(Collected data)
┏━━

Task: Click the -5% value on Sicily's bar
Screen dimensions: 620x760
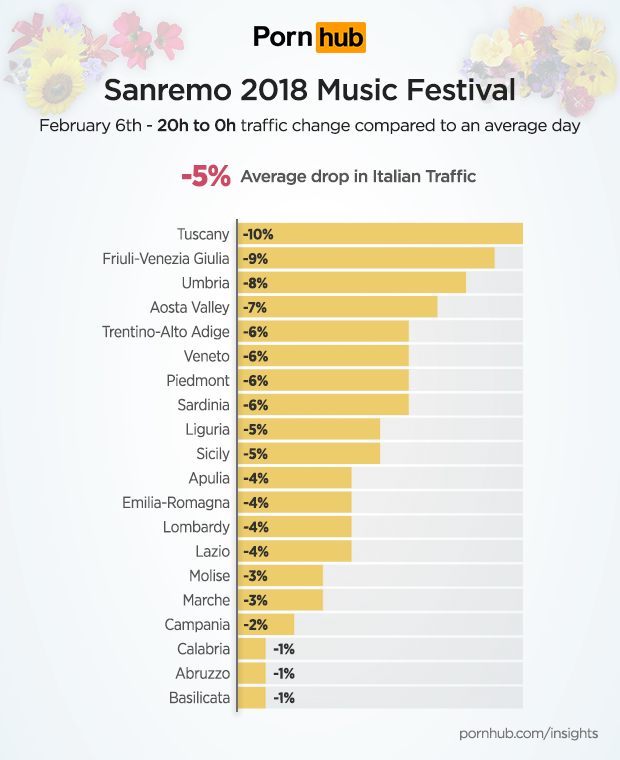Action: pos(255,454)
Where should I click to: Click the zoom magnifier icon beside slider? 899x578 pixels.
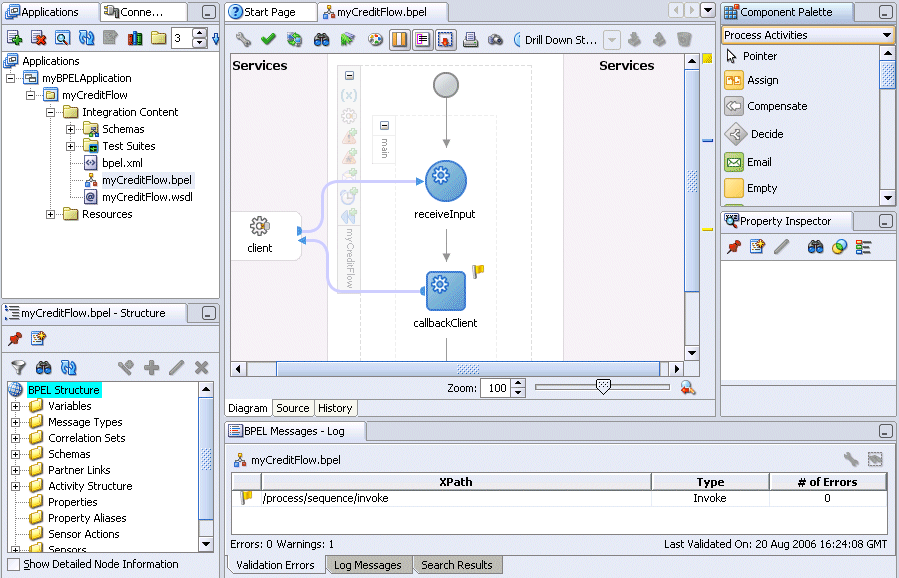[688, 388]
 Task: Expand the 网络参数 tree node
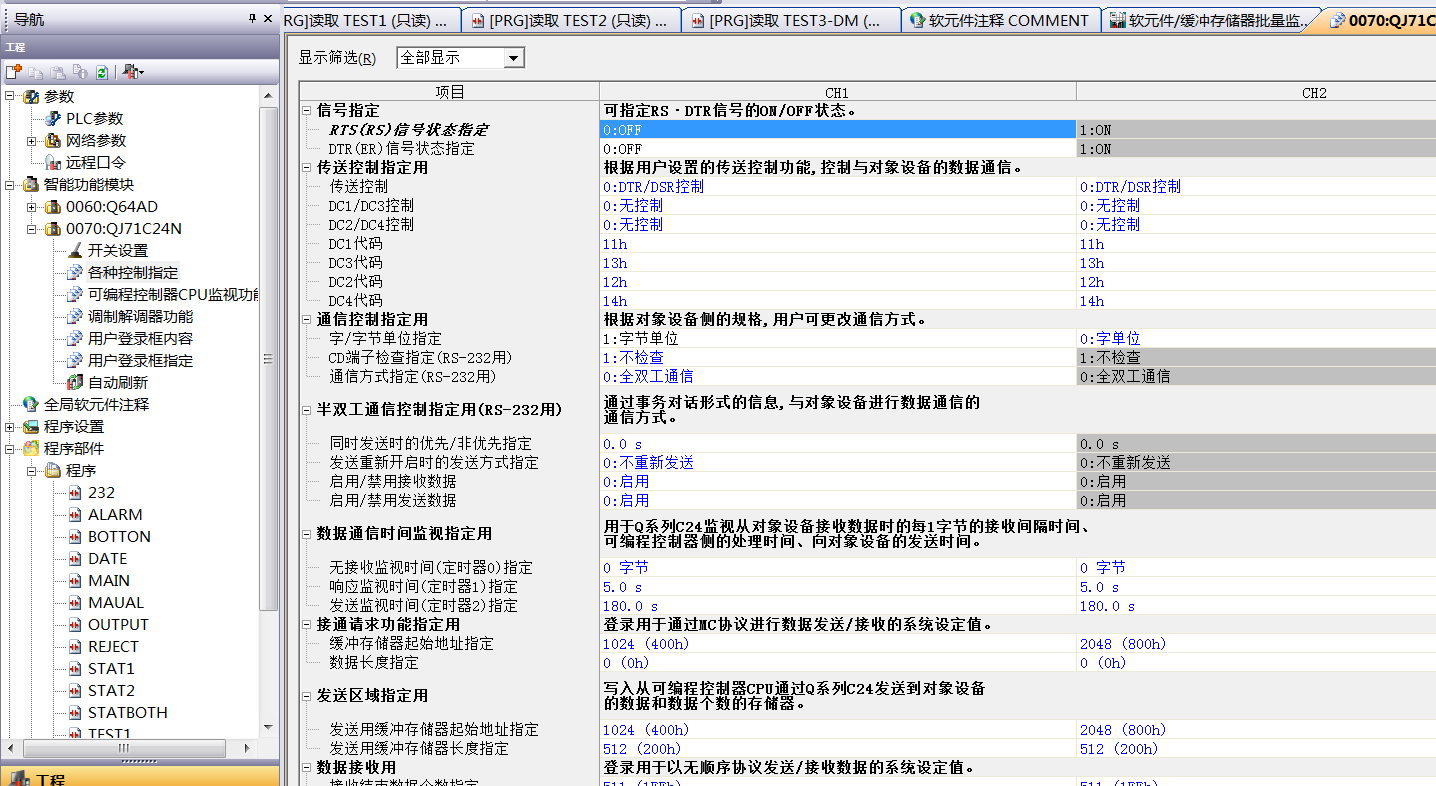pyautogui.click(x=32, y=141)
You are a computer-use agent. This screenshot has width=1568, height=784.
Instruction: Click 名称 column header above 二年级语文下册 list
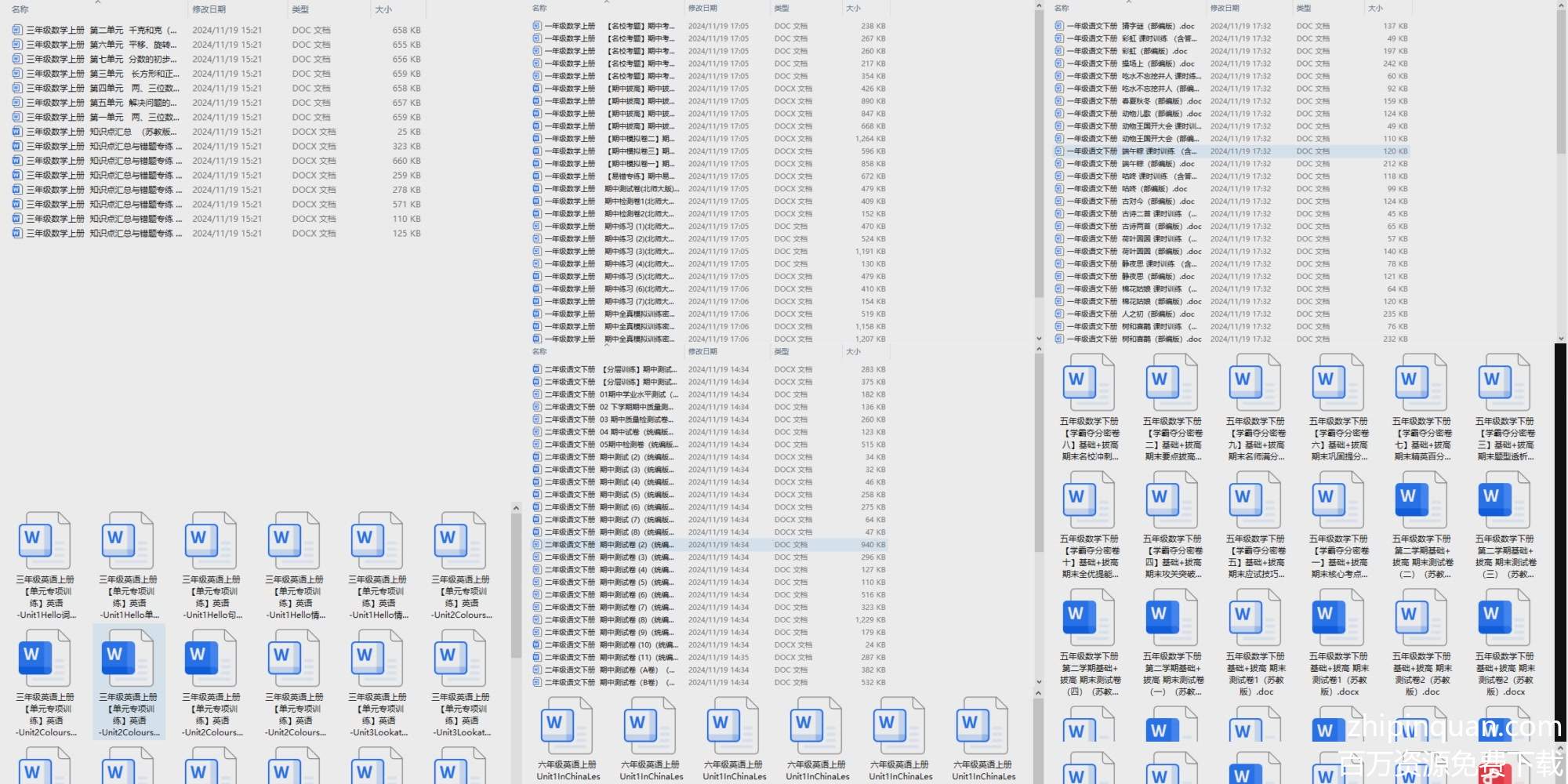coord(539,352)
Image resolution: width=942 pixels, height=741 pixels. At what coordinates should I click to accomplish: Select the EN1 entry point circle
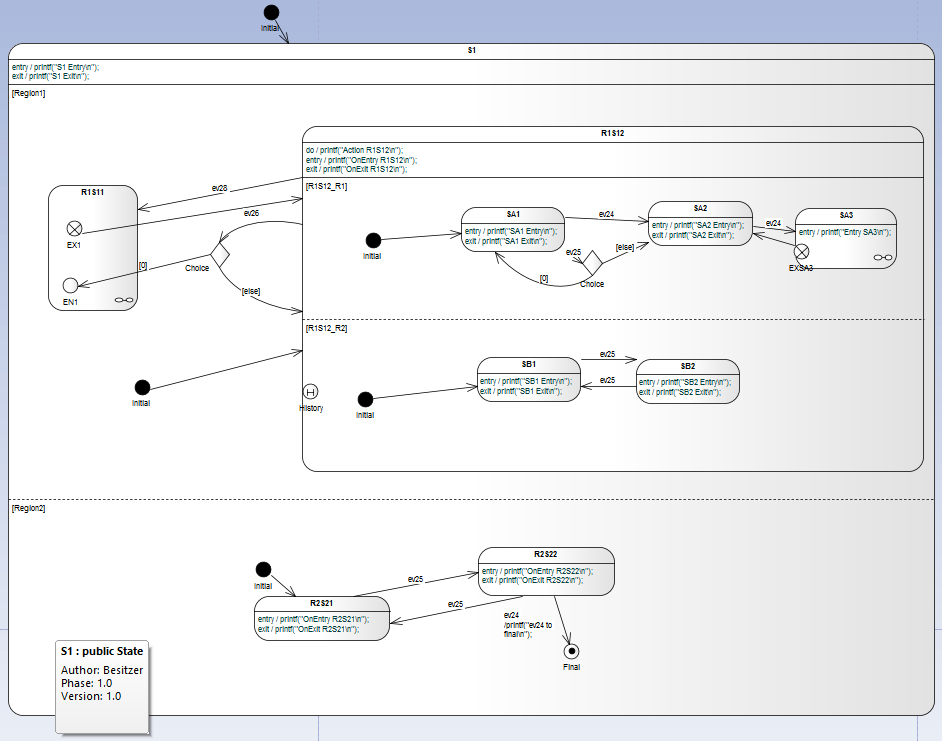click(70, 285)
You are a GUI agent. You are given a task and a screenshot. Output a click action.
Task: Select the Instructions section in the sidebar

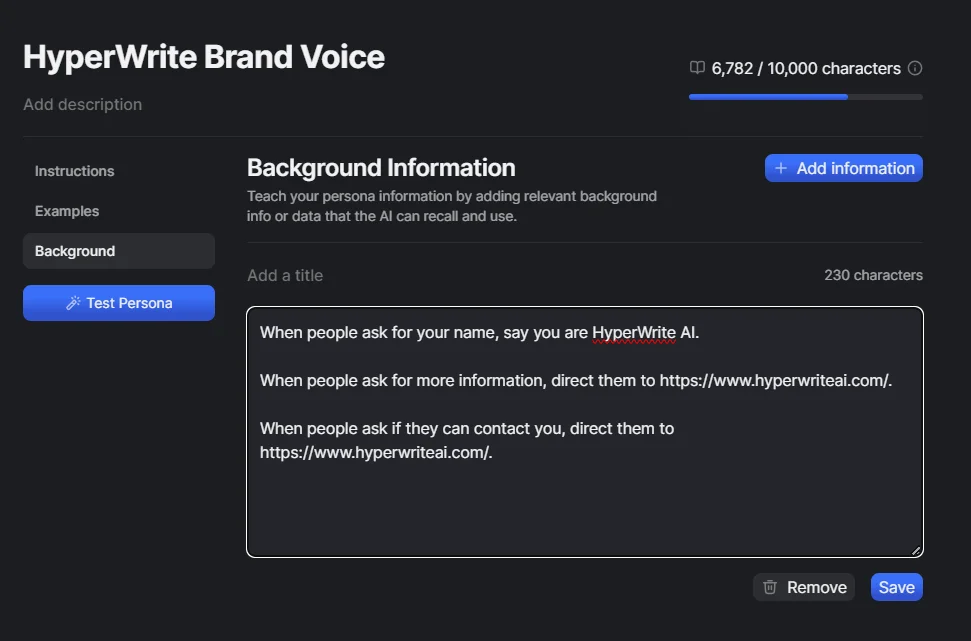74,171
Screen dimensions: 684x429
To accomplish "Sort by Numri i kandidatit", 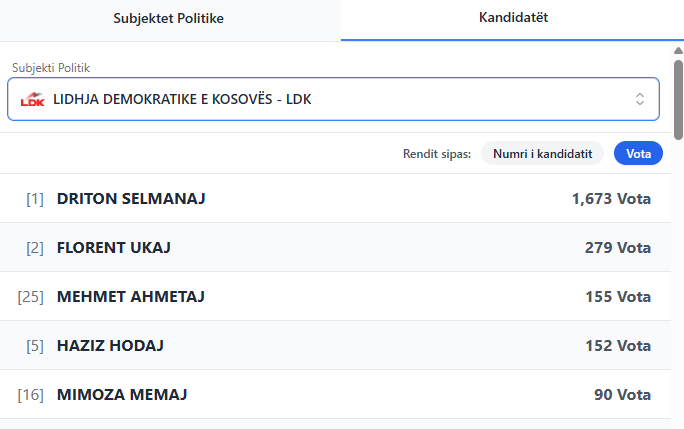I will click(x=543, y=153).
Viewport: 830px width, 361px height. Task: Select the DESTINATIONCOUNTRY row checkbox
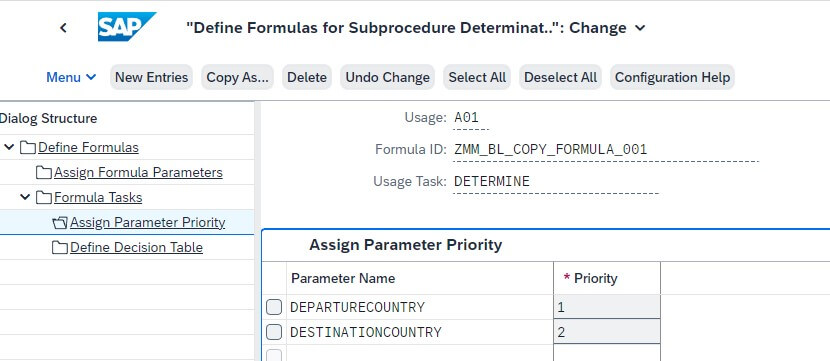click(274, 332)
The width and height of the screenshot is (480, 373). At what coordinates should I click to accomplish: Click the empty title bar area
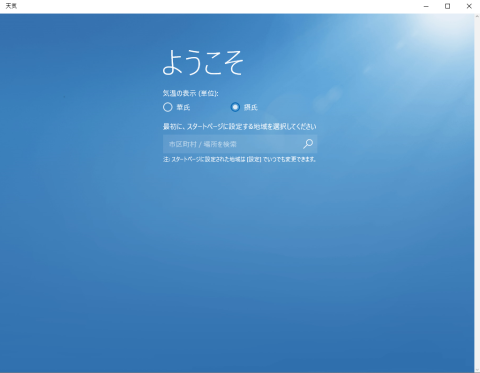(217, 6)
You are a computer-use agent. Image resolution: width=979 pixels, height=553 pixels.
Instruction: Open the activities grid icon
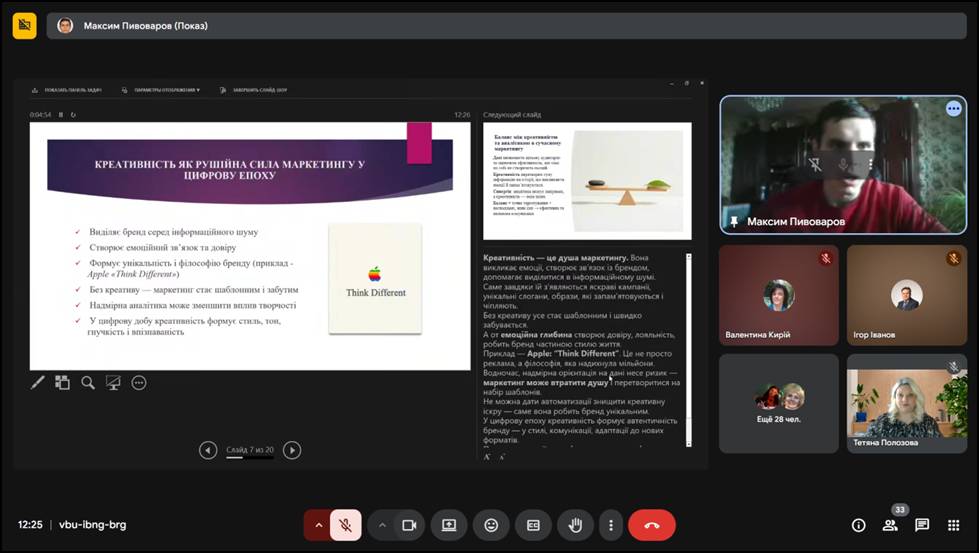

┗━━

Assigned task
Among the lines of the records above, count those holding the string "agent", and report only the number.

Answer area
3